# citi/Costco Cashback USA



## francoisp (Sep 28, 2018)

I just learned today that in the US the citi/Costco credit card gives 4% cash back on EV charging. This may have just started this August because my June charging sessions came in at 1% cash back. I don't know if the same benefit exists in Canada.


----------



## garsh (Apr 4, 2016)

I didn't realize that either. Thanks!



https://www.citi.com/credit-cards/citi-costco-anywhere-visa-credit-card


----------



## Tesla blue Y (Feb 13, 2018)

garsh said:


> I didn't realize that either. Thanks!
> 
> 
> 
> https://www.citi.com/credit-cards/citi-costco-anywhere-visa-credit-card


i read that to mean EV charging at Costco which is available Californi,Arizona, Georgia, and New York not in Minnesota


----------



## francoisp (Sep 28, 2018)

Tesla blue Y said:


> i read that to mean EV charging at Costco which is available Californi,Arizona, Georgia, and New York not in Minnesota


I read the same but the citi card customer rep assured me that I got 4% while charging at Tesla superchargers in August and 1% in June. Idk


----------



## francoisp (Sep 28, 2018)

I did a little more research and found this article that is about the 4% cashback on gas but I think we can safely extrapolate to charging.

To summarize it, it's all about how the business is categorized. Most gas stations are categorized as "gas station" and we get 4%. But some gas stations are part of a grocery store or convenience store and may not be categorized as "gas station" thus we get 1%. The funny thing is that something similar happened to me: I bought a $10k travel package and was expecting 3% cashback but got only 1% because the seller had the wrong code.


----------



## shareef777 (Mar 10, 2019)

Nice! Just used the last of my free SC miles this weekend.

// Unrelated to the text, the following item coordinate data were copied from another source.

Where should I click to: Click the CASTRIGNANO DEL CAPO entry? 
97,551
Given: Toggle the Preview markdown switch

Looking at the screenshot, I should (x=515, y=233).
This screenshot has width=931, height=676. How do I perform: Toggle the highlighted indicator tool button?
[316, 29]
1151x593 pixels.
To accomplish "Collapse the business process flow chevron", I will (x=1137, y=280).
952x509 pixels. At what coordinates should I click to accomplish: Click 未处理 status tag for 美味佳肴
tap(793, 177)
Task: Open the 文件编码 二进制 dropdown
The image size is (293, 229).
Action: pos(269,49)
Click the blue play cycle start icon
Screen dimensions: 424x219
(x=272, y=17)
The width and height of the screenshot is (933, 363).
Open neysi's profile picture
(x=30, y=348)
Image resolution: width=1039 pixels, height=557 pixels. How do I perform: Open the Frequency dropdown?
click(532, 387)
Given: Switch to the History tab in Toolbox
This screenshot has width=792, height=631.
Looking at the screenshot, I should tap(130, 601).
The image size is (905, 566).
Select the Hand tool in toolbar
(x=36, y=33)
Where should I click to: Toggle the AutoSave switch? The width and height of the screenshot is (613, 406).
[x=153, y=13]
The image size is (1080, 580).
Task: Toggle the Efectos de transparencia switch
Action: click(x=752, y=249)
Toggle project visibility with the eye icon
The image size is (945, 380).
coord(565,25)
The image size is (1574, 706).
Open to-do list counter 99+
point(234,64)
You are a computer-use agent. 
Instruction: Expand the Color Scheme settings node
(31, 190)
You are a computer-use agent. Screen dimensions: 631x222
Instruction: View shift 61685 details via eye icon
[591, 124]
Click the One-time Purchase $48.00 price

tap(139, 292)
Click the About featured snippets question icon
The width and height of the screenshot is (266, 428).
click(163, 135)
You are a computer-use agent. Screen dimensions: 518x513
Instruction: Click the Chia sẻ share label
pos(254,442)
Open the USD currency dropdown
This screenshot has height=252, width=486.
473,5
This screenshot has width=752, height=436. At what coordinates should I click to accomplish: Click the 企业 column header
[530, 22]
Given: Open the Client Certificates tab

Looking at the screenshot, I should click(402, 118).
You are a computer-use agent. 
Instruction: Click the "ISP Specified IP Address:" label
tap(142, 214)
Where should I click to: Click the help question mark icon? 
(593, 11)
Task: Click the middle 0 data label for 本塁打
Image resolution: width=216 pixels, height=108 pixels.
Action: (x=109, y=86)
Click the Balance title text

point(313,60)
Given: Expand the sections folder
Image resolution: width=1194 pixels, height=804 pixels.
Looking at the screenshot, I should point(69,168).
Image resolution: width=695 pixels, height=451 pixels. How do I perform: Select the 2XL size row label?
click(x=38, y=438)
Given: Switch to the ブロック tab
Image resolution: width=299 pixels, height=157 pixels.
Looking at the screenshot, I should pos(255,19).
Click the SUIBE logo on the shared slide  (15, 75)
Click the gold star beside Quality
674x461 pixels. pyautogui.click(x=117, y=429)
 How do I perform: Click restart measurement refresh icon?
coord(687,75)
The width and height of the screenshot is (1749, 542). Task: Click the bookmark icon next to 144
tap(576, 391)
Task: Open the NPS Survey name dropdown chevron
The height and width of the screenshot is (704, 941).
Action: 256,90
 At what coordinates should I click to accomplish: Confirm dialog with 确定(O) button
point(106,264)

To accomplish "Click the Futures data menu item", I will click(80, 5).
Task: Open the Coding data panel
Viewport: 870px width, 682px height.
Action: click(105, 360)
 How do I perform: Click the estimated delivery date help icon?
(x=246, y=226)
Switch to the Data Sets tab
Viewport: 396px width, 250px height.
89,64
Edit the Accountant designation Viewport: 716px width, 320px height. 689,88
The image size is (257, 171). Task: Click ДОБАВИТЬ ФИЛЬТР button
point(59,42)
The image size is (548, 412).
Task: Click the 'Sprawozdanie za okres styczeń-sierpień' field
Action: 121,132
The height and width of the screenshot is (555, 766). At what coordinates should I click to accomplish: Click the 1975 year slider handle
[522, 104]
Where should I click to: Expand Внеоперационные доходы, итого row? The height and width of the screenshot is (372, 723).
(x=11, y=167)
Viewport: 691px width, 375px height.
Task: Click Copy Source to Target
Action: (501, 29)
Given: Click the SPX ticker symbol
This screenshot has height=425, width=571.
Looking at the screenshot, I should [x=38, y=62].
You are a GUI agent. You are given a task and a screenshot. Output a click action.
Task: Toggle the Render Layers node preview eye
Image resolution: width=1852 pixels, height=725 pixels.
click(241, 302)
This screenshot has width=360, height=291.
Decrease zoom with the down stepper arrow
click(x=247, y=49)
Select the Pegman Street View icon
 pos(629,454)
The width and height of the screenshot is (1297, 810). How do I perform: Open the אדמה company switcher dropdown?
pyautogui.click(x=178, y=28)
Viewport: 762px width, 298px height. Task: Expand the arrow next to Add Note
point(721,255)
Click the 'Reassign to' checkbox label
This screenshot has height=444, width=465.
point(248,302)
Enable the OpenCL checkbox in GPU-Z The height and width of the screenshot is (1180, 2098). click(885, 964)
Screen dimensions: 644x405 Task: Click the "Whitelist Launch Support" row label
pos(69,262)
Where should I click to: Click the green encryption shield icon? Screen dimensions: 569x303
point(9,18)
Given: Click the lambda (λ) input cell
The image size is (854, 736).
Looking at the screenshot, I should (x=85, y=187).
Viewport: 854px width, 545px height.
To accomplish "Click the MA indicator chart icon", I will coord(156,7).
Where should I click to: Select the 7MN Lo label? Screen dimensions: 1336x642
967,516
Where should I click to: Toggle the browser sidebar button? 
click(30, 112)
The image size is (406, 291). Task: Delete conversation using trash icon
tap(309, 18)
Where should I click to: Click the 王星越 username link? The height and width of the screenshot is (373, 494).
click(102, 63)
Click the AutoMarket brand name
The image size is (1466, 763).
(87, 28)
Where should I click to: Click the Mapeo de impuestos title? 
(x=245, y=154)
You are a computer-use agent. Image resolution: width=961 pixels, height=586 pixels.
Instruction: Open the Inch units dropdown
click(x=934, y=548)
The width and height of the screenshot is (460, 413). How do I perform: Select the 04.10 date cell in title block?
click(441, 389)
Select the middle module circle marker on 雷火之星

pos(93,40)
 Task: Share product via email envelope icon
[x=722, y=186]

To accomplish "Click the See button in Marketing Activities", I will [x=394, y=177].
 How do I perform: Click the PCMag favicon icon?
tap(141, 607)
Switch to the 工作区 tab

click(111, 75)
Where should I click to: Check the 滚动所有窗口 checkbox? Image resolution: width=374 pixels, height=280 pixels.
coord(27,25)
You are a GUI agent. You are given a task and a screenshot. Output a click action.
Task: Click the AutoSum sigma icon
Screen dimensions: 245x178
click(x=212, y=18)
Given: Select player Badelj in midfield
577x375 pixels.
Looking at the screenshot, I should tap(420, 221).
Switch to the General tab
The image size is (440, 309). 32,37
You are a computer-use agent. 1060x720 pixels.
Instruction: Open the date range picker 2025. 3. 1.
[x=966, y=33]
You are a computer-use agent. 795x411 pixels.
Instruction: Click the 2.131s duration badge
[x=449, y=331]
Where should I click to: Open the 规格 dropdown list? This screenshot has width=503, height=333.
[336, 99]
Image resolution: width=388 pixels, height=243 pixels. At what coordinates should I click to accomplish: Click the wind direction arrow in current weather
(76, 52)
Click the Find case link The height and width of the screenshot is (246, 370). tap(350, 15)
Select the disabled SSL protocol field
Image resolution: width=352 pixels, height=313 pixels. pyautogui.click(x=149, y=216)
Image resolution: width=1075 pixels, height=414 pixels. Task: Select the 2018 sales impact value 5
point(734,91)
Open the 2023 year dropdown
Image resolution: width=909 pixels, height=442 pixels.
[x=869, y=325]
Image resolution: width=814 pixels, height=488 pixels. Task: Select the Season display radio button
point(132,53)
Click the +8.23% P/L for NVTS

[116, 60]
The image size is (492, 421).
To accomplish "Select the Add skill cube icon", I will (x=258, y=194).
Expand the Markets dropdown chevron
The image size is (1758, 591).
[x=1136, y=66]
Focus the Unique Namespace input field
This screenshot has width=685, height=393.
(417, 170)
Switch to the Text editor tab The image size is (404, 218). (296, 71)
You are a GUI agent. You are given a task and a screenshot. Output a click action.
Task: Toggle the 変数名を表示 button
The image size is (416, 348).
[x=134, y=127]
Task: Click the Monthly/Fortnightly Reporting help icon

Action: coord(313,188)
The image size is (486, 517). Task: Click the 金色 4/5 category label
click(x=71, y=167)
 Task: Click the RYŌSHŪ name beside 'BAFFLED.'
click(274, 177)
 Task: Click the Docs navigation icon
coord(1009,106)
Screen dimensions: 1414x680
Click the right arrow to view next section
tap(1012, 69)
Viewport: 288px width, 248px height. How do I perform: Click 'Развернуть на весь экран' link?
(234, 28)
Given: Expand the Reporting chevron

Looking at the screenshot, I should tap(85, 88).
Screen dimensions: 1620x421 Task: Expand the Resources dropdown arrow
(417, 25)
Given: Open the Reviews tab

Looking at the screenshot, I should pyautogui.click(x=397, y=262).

As for only at Costco EV stations, I read that the other way around. It's good everywhere, INCLUDING at Costco. If it was good only at costco locations, why add the "including" part?


----------



## Tesla blue Y (Feb 13, 2018)

shareef777 said:


> Nice! Just used the last of my free SC miles this weekend.
> 
> As for only at Costco EV stations, I read that the other way around. It's good everywhere, INCLUDING at Costco. If it was good only at costco locations, why add the "including" part?


Looking at is again I can see your logic. I’ll check with the Costco card folks at Citi bank to confirm.


----------



## Tesla blue Y (Feb 13, 2018)

Tesla blue Y said:


> Looking at is again I can see your logic. I’ll check with the Costco card folks at Citi bank to confirm.


I just spoke to CITI bank and Tesla Superchargers-are eligible for the 4% cash back.


----------